**Problem statement**
Only a slice of the listing below is wanted. Retype the lines from the one containing "Viewport: 2464px width, 1494px height." through the one containing "You are a computer-use agent. The", exactly, both ends included.

**Dataset excerpts**
===

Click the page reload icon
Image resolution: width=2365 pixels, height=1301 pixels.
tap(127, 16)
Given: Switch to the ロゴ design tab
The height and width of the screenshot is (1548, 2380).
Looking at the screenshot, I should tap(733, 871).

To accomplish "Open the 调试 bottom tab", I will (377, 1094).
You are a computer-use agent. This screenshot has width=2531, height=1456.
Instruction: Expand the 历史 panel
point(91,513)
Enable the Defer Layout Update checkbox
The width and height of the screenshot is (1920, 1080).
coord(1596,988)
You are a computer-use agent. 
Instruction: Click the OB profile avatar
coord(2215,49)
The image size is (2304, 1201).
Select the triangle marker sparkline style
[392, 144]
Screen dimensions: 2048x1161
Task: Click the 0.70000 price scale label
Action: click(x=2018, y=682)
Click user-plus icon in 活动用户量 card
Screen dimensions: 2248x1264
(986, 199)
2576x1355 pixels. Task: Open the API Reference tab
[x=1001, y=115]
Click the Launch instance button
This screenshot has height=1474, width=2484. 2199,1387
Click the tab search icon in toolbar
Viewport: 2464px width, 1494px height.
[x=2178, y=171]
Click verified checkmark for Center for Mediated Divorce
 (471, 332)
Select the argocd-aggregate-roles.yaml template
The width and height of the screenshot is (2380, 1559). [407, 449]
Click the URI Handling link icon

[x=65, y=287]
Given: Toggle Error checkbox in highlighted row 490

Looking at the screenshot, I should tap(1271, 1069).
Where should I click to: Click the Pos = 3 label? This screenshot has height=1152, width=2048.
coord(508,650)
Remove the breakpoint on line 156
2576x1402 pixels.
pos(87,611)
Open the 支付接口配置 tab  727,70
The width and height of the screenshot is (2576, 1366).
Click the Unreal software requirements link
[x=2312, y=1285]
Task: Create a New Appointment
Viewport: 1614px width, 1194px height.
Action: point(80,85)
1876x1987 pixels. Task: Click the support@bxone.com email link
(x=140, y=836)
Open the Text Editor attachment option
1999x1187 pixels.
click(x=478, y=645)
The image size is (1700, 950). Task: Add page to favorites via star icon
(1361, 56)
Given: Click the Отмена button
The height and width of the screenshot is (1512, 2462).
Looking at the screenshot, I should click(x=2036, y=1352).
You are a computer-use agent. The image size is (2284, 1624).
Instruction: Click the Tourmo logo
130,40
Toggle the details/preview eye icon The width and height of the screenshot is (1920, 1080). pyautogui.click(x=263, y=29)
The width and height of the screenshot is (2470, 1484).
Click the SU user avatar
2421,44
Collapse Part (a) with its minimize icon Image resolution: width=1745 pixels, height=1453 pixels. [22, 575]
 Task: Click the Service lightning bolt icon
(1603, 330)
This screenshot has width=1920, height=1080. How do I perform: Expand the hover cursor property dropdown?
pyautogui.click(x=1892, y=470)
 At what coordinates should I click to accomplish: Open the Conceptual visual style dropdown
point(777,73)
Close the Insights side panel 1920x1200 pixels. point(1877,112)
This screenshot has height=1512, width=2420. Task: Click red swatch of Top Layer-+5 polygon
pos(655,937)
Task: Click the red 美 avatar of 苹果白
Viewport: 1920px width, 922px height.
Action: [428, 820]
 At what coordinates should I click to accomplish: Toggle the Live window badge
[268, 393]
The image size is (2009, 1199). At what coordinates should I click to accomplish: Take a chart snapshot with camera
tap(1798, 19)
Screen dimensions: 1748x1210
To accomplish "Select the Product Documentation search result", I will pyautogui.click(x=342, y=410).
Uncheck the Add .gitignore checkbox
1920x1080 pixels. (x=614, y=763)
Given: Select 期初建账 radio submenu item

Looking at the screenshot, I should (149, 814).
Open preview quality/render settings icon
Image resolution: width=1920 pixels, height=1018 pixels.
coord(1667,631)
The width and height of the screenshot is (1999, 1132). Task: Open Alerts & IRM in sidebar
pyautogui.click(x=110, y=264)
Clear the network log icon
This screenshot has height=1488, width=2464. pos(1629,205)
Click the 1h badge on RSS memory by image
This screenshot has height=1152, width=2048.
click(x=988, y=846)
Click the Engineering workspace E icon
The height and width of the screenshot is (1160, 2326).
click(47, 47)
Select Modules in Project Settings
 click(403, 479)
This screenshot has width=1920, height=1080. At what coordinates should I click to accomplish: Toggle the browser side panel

===

**Written solution**
Viewport: 2464px width, 1494px height.
[x=2178, y=171]
Click verified checkmark for Center for Mediated Divorce
 (471, 332)
Select the argocd-aggregate-roles.yaml template
The width and height of the screenshot is (2380, 1559). [407, 449]
Click the URI Handling link icon

[x=65, y=287]
Given: Toggle Error checkbox in highlighted row 490

Looking at the screenshot, I should tap(1271, 1069).
Where should I click to: Click the Pos = 3 label? This screenshot has height=1152, width=2048.
coord(508,650)
Remove the breakpoint on line 156
2576x1402 pixels.
pos(87,611)
Open the 支付接口配置 tab  727,70
The width and height of the screenshot is (2576, 1366).
Click the Unreal software requirements link
[x=2312, y=1285]
Task: Create a New Appointment
Viewport: 1614px width, 1194px height.
Action: point(80,85)
1876x1987 pixels. Task: Click the support@bxone.com email link
(x=140, y=836)
Open the Text Editor attachment option
1999x1187 pixels.
click(x=478, y=645)
The image size is (1700, 950). Task: Add page to favorites via star icon
(1361, 56)
Given: Click the Отмена button
The height and width of the screenshot is (1512, 2462).
Looking at the screenshot, I should click(x=2036, y=1352).
You are a computer-use agent. The image size is (2284, 1624).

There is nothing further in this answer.